HOW TO COMPLETE THIS TASK |
Below are the records. Reproduce the line that contains "Where should I click to: Click empty" and every line after it to the end, exactly and alone.

Collected data entries:

== Segment start ==

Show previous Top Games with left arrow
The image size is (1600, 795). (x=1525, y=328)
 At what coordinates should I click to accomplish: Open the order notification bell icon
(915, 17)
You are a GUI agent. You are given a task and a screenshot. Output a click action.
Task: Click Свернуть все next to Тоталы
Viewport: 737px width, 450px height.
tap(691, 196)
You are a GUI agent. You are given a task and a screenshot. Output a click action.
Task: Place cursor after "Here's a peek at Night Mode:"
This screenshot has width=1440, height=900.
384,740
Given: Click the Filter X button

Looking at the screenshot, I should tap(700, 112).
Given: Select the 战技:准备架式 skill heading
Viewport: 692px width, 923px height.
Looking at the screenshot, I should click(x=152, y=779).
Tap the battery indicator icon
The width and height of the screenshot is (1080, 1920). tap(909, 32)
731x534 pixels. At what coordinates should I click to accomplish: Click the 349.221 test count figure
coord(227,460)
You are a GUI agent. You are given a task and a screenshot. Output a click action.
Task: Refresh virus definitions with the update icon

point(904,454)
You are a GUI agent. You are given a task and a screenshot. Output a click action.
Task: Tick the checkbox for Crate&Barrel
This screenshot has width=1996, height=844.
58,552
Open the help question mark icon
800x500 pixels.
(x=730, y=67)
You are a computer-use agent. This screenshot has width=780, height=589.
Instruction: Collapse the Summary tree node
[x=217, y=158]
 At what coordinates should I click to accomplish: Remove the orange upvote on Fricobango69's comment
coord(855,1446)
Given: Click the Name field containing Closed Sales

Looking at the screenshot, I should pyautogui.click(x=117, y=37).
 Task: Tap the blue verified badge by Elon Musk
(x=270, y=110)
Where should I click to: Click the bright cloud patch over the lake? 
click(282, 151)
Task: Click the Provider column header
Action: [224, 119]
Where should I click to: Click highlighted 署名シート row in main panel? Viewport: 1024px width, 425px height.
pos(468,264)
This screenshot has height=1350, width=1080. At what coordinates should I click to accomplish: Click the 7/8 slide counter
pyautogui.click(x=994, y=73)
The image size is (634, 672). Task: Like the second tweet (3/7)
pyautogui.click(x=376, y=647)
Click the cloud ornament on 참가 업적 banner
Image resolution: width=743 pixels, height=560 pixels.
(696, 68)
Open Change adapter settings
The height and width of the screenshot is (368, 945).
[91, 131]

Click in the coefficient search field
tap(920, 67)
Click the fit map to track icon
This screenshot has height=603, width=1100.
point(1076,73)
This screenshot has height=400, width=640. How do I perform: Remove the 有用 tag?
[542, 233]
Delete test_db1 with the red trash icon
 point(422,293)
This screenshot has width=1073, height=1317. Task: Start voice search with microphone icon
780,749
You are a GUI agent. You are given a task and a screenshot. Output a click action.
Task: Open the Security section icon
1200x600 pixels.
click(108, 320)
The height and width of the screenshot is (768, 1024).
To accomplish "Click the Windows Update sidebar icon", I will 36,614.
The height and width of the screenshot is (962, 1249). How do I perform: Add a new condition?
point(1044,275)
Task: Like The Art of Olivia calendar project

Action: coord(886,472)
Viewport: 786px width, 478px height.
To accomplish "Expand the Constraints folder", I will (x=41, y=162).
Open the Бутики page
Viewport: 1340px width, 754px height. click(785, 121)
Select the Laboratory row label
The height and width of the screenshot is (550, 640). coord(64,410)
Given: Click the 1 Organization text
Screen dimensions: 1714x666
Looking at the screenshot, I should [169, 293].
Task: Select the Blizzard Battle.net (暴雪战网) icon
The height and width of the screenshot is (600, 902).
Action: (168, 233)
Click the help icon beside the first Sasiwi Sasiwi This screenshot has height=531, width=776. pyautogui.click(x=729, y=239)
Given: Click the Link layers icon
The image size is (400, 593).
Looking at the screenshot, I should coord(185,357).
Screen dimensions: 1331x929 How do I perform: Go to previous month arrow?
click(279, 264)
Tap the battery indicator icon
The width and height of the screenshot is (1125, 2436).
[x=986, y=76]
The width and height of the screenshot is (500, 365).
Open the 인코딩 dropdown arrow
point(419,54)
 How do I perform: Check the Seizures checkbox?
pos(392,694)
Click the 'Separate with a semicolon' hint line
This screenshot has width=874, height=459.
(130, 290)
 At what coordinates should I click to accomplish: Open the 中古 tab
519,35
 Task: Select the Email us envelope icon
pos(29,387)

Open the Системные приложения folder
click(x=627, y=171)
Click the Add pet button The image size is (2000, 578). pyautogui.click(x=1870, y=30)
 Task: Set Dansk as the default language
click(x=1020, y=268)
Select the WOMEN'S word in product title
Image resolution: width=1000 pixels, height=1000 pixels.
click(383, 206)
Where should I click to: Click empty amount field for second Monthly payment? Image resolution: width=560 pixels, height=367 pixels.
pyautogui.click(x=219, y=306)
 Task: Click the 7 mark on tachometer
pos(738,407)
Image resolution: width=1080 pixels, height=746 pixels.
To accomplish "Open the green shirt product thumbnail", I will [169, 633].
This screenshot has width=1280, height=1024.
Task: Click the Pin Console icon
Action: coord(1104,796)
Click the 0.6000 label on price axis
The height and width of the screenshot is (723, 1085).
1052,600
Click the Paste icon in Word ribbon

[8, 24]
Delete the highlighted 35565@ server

== Segment end ==

YOUR RESPONSE |
Where should I click to: Click empty amount field for second Monthly payment? Image resolution: width=560 pixels, height=367 pixels.
pyautogui.click(x=219, y=306)
 Task: Click the 7 mark on tachometer
pos(738,407)
Image resolution: width=1080 pixels, height=746 pixels.
To accomplish "Open the green shirt product thumbnail", I will [169, 633].
This screenshot has width=1280, height=1024.
Task: Click the Pin Console icon
Action: coord(1104,796)
Click the 0.6000 label on price axis
The height and width of the screenshot is (723, 1085).
1052,600
Click the Paste icon in Word ribbon

[8, 24]
Delete the highlighted 35565@ server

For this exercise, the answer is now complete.